Esma launches consultation on MiFID reforms

The European Securities and Markets Authority has launched a consultation process around the implementation of MiFID II and MiFIR, as it seeks to turn the directive and regulation respectively into practical rules for industry participants.

The new rules are intended to increase investor protection and provide greater transparency to financial markets, to avoid a repeat of the financial crisis.

Transparency will be pushed on a greater range of asset classes. Derivatives will be required to trade on-exchange.

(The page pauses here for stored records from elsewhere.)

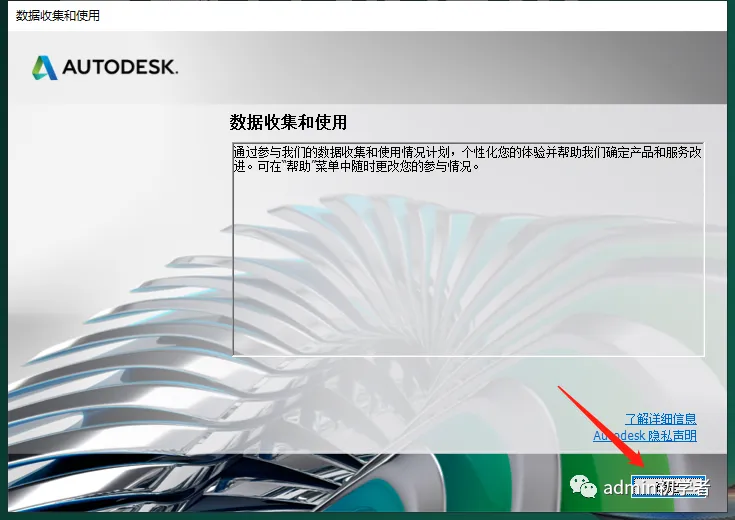Click the admin初学者 watermark text
Screen dimensions: 735x520
pyautogui.click(x=655, y=488)
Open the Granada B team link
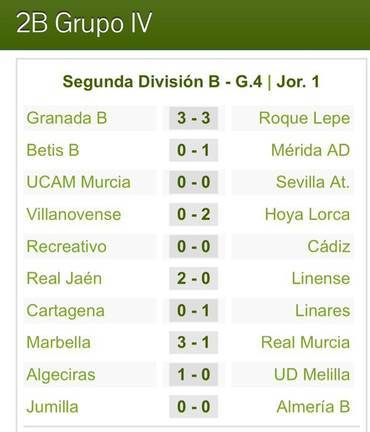 pyautogui.click(x=67, y=118)
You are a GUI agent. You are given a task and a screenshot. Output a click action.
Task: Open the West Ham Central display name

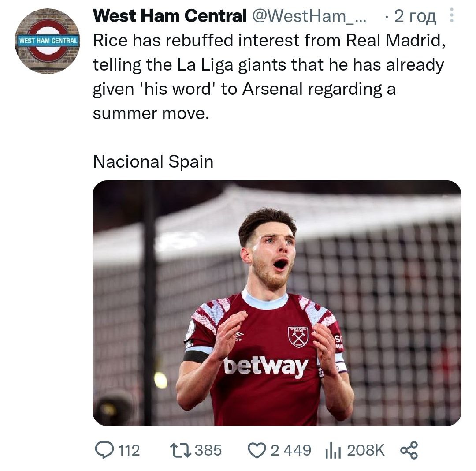pyautogui.click(x=170, y=17)
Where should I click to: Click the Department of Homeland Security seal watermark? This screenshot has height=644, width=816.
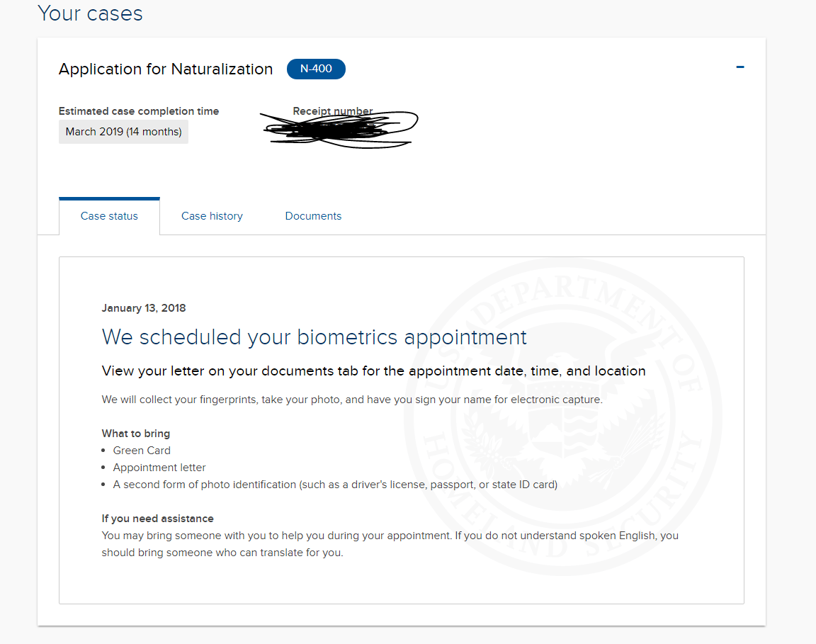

Algorithmic and high frequency trading requirements will be tightened.

For retail investors the improvements are intended to come through changes such as limits on commission, creating conditions for access to independent financial advice, and placing stricter requirements on financial organisations.

Information about costs will become more transparent.

Esma said that the package of changes will mean it, in respect of its statutory role, will have to draft over 100 regulatory technical standards (RTS), and provide technical advice to the European Commission.

The Authority has therefore published two consultation related documents.

1. Consultation Paper on MiFID/MiFIR Technical Advice – ESMA needs to deliver this advice to the European Commission by December 2014 and is therefore subject to a condensed consultation process for this paper; and

2. Discussion Paper on MiFID/MiFIR draft RTS/ITS – this will provide the basis for a further consultation paper on the draft RTS/ITS which is expected to be issued in late 2014/early 2015.

Responses must be received by 1 August.

Steven Maijoor, ESMA chair, said: “The launch of today’s MiFID II/MiFIR consultation process is an important step in the biggest overhaul of financial markets regulation in the EU for a decade. The reform of MiFID is an integral part of the EU’s strategy to address the effects of the financial crisis and aims to bring greater transparency to markets and to strengthen investor protection. These changes are key to restoring trust in our financial markets.”

“We appreciate the magnitude of this exercise for stakeholders. We strongly encourage all those affected by these reforms to provide their views to ensure that we take them into account in our final proposals.”